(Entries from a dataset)
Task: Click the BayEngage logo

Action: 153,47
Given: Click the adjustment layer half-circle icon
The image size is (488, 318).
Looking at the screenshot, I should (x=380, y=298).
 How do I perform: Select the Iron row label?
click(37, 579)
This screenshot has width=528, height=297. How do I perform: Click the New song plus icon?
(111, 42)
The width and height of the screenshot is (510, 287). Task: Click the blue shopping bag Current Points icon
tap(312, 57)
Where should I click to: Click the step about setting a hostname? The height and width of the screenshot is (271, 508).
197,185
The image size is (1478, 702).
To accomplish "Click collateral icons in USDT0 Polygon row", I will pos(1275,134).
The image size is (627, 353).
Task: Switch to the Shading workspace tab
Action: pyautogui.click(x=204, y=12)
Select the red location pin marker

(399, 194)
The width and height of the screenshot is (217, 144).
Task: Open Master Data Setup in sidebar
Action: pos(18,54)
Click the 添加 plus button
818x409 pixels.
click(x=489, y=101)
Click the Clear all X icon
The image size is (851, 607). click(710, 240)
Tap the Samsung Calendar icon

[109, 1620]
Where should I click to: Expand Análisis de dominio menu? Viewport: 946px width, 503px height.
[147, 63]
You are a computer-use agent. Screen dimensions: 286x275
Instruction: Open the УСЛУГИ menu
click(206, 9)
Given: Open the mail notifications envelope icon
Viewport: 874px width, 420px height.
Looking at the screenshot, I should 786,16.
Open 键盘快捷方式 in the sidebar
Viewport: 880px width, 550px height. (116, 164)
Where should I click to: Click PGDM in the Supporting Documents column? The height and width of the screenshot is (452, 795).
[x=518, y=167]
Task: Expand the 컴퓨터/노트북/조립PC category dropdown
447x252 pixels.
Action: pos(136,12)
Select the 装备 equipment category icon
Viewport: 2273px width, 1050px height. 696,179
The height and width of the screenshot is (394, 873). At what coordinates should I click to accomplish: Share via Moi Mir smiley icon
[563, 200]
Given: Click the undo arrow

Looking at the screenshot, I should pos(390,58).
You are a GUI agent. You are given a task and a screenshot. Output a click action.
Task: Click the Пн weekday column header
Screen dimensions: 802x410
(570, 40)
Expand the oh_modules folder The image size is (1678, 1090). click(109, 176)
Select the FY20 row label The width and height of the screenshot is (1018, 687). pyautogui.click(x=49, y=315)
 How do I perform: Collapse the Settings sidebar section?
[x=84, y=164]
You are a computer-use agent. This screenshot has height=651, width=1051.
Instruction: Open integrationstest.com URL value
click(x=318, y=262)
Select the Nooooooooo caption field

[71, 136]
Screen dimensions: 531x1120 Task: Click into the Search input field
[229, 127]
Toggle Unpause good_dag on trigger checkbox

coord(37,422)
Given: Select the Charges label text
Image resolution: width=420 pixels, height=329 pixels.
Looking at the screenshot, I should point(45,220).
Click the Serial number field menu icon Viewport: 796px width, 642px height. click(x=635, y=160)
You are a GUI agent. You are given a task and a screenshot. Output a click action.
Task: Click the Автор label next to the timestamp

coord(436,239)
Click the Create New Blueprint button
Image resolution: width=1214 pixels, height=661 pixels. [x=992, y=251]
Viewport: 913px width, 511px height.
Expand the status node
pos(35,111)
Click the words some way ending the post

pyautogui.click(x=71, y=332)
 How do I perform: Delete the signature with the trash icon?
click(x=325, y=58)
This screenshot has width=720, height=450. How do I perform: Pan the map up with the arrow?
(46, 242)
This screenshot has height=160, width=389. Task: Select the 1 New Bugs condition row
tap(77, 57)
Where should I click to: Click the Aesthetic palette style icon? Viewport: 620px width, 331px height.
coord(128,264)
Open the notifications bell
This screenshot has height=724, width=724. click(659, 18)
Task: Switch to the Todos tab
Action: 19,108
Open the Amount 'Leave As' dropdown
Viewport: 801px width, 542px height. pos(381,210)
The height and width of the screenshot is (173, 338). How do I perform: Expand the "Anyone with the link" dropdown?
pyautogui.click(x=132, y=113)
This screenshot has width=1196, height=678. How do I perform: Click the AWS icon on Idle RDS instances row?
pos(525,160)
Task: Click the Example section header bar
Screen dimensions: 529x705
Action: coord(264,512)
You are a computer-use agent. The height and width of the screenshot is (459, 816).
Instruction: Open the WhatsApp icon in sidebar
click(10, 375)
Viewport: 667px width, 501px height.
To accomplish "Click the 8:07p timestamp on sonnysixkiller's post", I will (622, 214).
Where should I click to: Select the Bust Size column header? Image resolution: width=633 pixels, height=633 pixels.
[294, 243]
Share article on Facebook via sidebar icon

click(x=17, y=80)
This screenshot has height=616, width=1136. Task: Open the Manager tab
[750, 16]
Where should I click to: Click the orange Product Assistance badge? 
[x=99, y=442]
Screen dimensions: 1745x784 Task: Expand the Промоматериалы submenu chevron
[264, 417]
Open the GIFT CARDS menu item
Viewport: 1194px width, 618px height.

** Exercise **
Repeat the lines exactly, beginning with the line that contains "Share article on Facebook via sidebar icon" and continuing through the end of the entries from the dataset.

** Completed task **
Share article on Facebook via sidebar icon

click(x=17, y=80)
This screenshot has height=616, width=1136. Task: Open the Manager tab
[750, 16]
Where should I click to: Click the orange Product Assistance badge? 
[x=99, y=442]
Screen dimensions: 1745x784 Task: Expand the Промоматериалы submenu chevron
[264, 417]
Open the GIFT CARDS menu item
Viewport: 1194px width, 618px height.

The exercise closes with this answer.